──────── MATERIAL SUPPLIED ────────

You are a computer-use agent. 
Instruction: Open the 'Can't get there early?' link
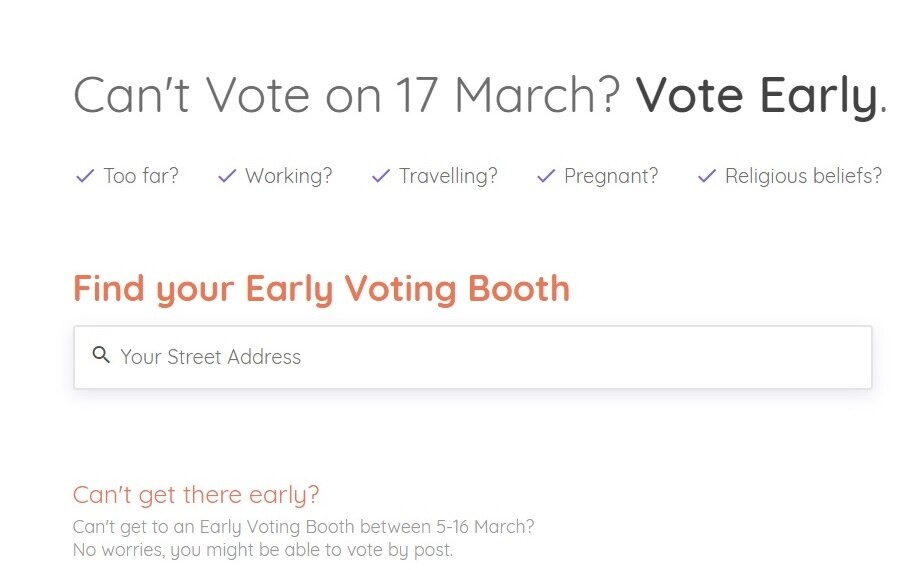point(196,494)
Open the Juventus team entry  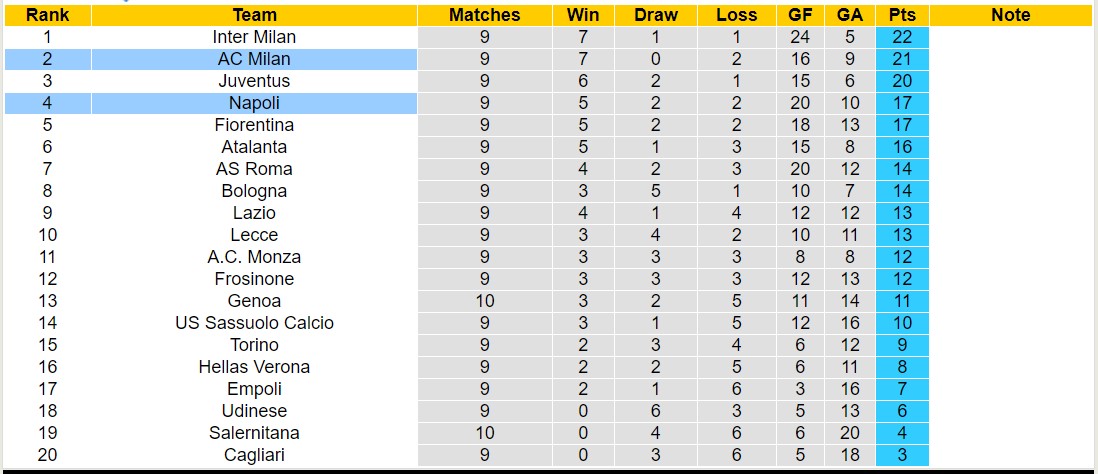coord(254,81)
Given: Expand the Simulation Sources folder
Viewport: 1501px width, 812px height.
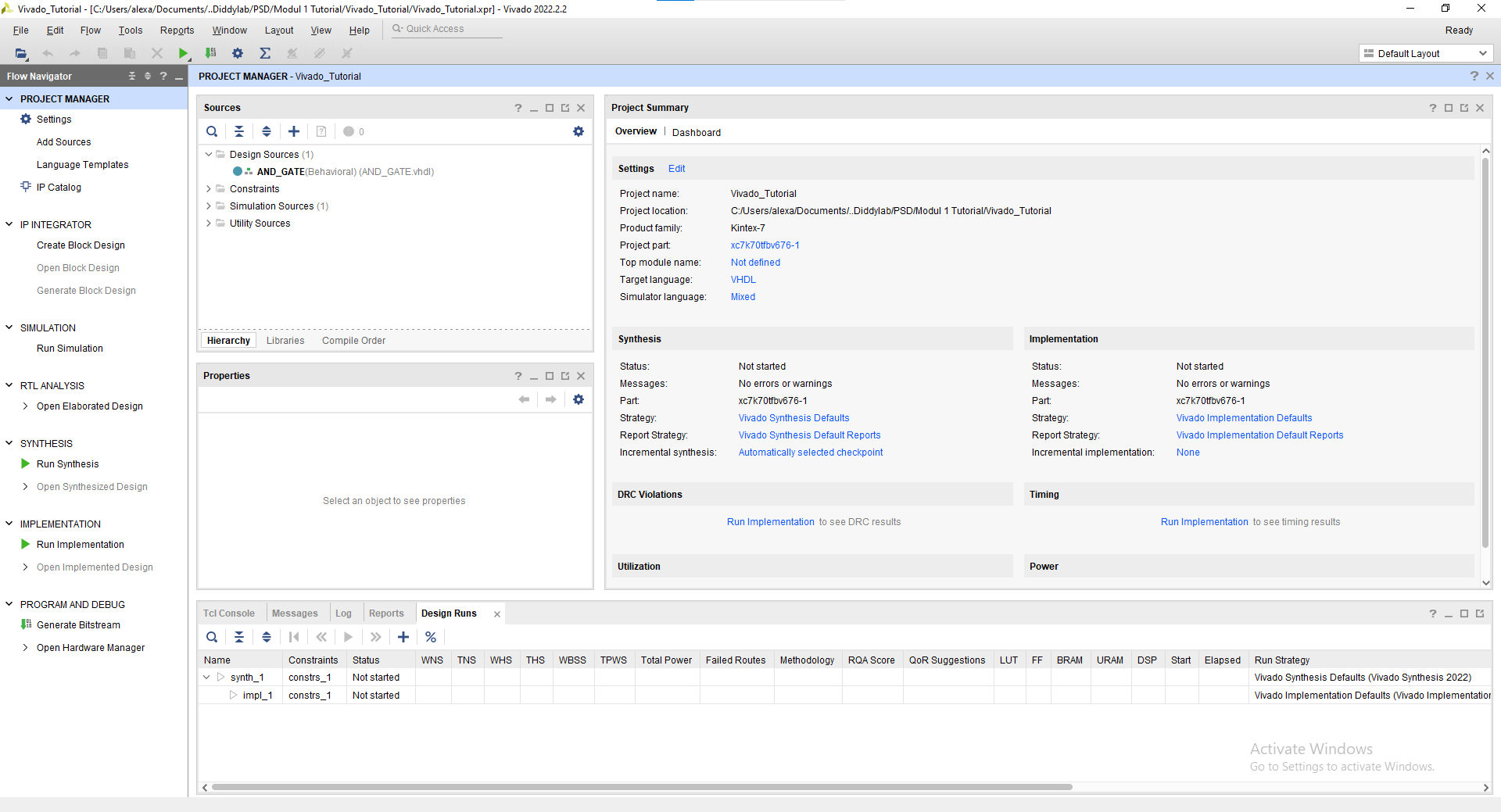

────────

• _WORK INSTRUCTION_:
For this exercise, the lines from the one containing "Given: Expand the Simulation Sources folder" through the last line of the entries above are to be output exactly, both included, and pictures are skipped.

• _TASK OUTPUT_:
Given: Expand the Simulation Sources folder
Viewport: 1501px width, 812px height.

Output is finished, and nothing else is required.